(Beginning of DOCUMENT PASSAGE)

The Best Way to Save Your Wealth Against Inflation

Ami Ciccone Aug 06, 2021

Inflation might sound like a small problem compared to the devastating effects of the pandemic on global economies and people. Still, rising inflation rates, whether transitory or not, have left investors rattled.

FRED | Due to the global catastrophe, inflation rates are at an all-time high

What’s Up With the Economy?

According to the CEO of the LA-based financial company Wealth Consulting Group, Jimmy Lee, people have been hearing about the impending rise in inflation left, right, and center. This has become the cause for huge concern amongst investors.

In June 2021, inflation accelerated faster than it had done in 13 years. The Labor Department stated that recording the largest one-month jump since 2008, the consumer price index shot to about 1% in June. For comparison purposes, these prices rise 5.4% annually.

Pexels | Changing consumer patterns also largely affected the economy during the pandemic

Is It Temporary?

According to the Federal Reserve, once the economy recovers from the economic shocks brought about by the novel virus, things will go back to normal. In other words, they claim that price hikes are transitory.

The chief financial analyst at Bankrate.com, Greg McBride, isn’t having any of it, though, stating quite clearly that the “inflation is transitory” claim is starting to wobble. Sure, pent-up demands and supply chain disruptions are apparent, but some base effect comparisons remain that can’t be ignored for another few months.

With that in mind, if you’re concerned about the value of your money eroding due to inflation, now’s the time to be proactive and save your wealth – and the best way to do so currently is through treasury inflation-protected securities.

What Is A Treasury Inflation-Protection Security?

(End of DOCUMENT PASSAGE)

* **TASK ITEM**
Quote the entire inflation article above word for word.

(Beginning of DATA SHOWN)

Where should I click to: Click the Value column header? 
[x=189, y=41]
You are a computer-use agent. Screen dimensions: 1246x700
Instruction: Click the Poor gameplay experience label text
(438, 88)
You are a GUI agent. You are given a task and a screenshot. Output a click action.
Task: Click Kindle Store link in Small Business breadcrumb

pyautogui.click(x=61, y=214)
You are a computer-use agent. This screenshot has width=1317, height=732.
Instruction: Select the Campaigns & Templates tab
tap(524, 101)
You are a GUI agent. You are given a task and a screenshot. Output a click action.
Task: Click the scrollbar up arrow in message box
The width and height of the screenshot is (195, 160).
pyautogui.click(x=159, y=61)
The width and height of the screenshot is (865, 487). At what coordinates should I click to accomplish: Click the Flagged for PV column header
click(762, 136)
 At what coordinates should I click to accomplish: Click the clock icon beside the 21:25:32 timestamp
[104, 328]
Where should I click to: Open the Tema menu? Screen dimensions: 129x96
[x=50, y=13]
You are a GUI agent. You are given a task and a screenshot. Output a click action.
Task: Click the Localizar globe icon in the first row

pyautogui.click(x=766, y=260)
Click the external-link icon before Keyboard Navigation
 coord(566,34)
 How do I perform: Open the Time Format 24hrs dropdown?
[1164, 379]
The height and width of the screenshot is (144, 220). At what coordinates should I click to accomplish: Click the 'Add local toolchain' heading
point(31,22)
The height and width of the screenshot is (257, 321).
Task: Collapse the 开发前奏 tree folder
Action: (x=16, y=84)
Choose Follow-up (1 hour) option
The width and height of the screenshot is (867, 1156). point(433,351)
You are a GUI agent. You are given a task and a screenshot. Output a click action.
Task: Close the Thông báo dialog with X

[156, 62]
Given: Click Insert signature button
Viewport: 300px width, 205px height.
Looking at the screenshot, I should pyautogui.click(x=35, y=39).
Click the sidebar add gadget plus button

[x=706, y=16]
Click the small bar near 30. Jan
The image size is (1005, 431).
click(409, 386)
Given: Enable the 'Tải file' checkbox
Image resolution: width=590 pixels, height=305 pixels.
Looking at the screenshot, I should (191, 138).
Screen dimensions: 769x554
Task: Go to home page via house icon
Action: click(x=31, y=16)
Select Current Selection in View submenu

(End of DATA SHOWN)

* **SOLUTION TO THIS TASK**
The Best Way to Save Your Wealth Against Inflation

Ami Ciccone Aug 06, 2021

Inflation might sound like a small problem compared to the devastating effects of the pandemic on global economies and people. Still, rising inflation rates, whether transitory or not, have left investors rattled.

FRED | Due to the global catastrophe, inflation rates are at an all-time high

What’s Up With the Economy?

According to the CEO of the LA-based financial company Wealth Consulting Group, Jimmy Lee, people have been hearing about the impending rise in inflation left, right, and center. This has become the cause for huge concern amongst investors.

In June 2021, inflation accelerated faster than it had done in 13 years. The Labor Department stated that recording the largest one-month jump since 2008, the consumer price index shot to about 1% in June. For comparison purposes, these prices rise 5.4% annually.

Pexels | Changing consumer patterns also largely affected the economy during the pandemic

Is It Temporary?

According to the Federal Reserve, once the economy recovers from the economic shocks brought about by the novel virus, things will go back to normal. In other words, they claim that price hikes are transitory.

The chief financial analyst at Bankrate.com, Greg McBride, isn’t having any of it, though, stating quite clearly that the “inflation is transitory” claim is starting to wobble. Sure, pent-up demands and supply chain disruptions are apparent, but some base effect comparisons remain that can’t be ignored for another few months.

With that in mind, if you’re concerned about the value of your money eroding due to inflation, now’s the time to be proactive and save your wealth – and the best way to do so currently is through treasury inflation-protected securities.

What Is A Treasury Inflation-Protection Security?